Dr. Jim Davila over at PaleoJudaica as this post this morning on the codices. The post features a short, to-the-point, evidence-based analysis by professor Peter Thonemann, of some of the pages of the codices, noting inconsistencies in the story and, more importantly, how the textual contents were copied from a known source in a Jordanian museum!
There are some nice high-resolution photos at the link as well.
How was the professor able to establish fakery so quickly? Simple. Once texts like this are released (that is the key — letting experts see them), it is a simple matter to do what professor Thonemann did: transcribe them and then look up the words in concordances (digital or otherwise). In this case, there were a number of known words (specific forms) and they all happened to occur in the same text(s) — in order (!) once those source texts are checked. This required experimenting a bit with the alpha and lambda letters since they are similar in form (and that was bungled by the forger). Once at this point, you know you have LINES from known texts. The next step is to find where those texts were published through a simple database source. Publications usually note the provenance of a text (where it was found) and where it is now held, in the case of a manuscript or archaeological artifact. Voila!
For any ancient astronaut theorists or cult archaeologists out there — this is *precisely* why the people you blindly follow do *not* submit their work to peer review. It is too easy to be exposed by real experts.It is also precisely why I continually ask people who promote such nonsense, “show me the texts — the specific lines cited.” That demand is never met, which hardly surprises me. When selling snake oil, you don’t hand the recipe to a chemist.
Now, a prediction. None of this will make any difference to “researchers” who want to press some point of nonsense to peddle the paleobabble that makes them money and gives them a following.

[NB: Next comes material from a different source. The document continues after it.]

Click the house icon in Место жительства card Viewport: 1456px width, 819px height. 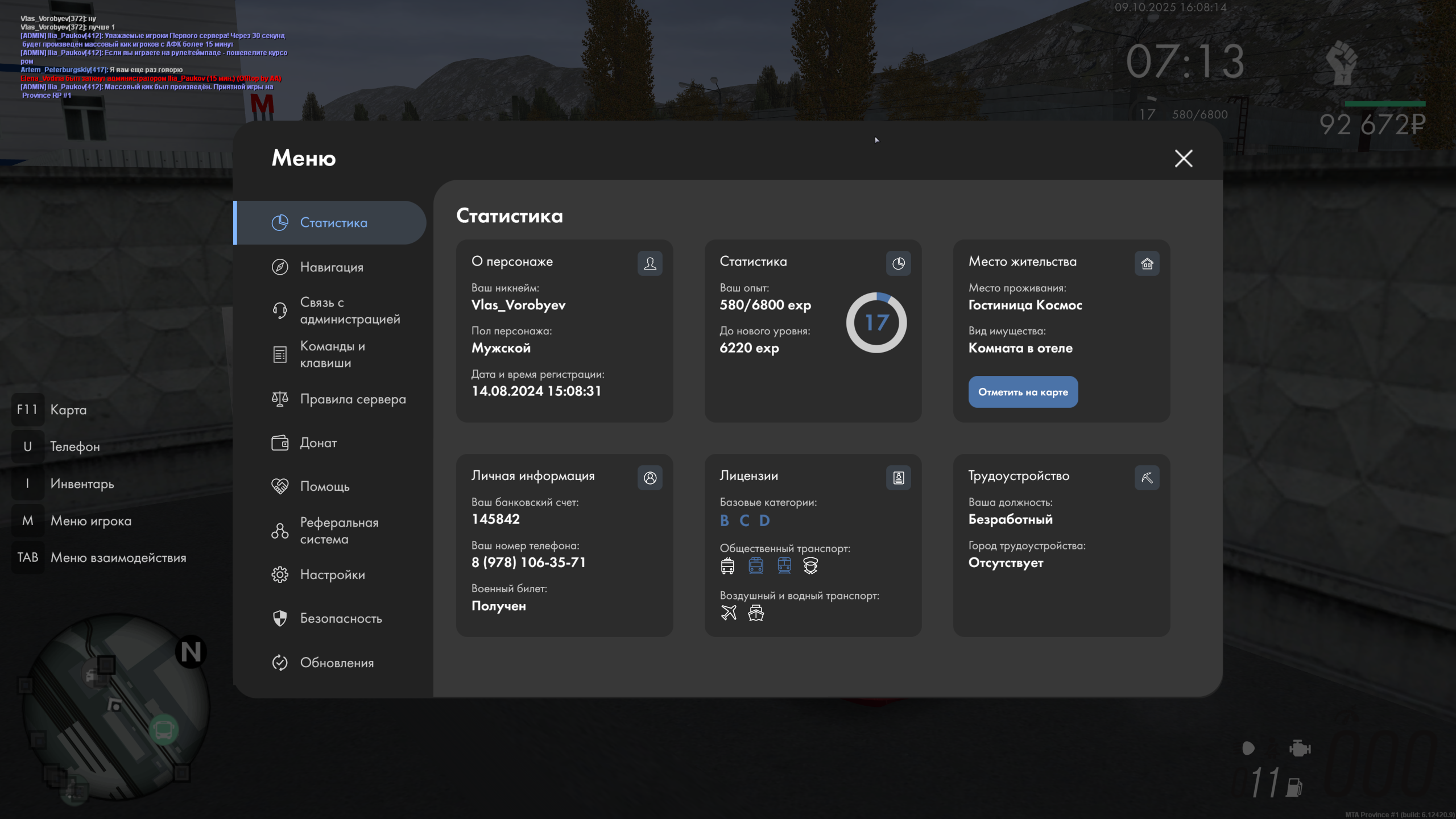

Well, it looks like a hoax. Too bad. But what do you mean by “This required experimenting a bit with the alpha and lambda letters since they are similar in form”. Aren’t alpha and lambda Greek letters?
@ MSH good work, davila used the same technique you use with debunking sitchin; he compare the texts.. there is too many arguments you showed suggesting its an hoax..its an hoax.
I am looking now at Tartura amulets or tablets reputed to be 5-6000 years . Some attempts
were made to decypher the tablets linking the symbols to ancient sumerien, but because i have no knowledge other than english and french, i await the experts again on its translation
Authencity (agreed its authentic)
Translation ( look like an hoax but I am not expert on ancient languages)
What do you think?
the worst translation ( I think ) is on youtube,
this is off topic but however interesting..
Thank you for keeping us informed. Blessings in Christ.
man what a bummer. It was exciting while it lasted, let’s hope more people realize it was a fake!
oh, it’ll get pumped for a while yet … and then brought back out when everyone has forgotten about it.
sorry, but does not the linked article (referencing Thonemann) state the examination was made merely of 3 (three) photographs only? Can not another view be that the text in said photos (and only those photos) shows evidence of “tampering”? If the text was added during the last 50 years, have the lead materials been reliably dated themselves? If the materials are far older than the added text, does this not open another mystery? In other words, is it not quite premature to lean…to an assessment of hoax?
So many questions yet to be answered…
you’re missing the point — the texts are forged from known texts (in Jordan no less).
Is this something new or is from these codices
Speaking to the “quickness” of Thonemann, I wonder if the Greek phrase in question pops up in the Thesaurus Linguae Graecae (TLG) database. If so, it would’ve been a few seconds of search, but I don’t have access to it, so I can’t know for sure. Anyone else know if it is in the TLG?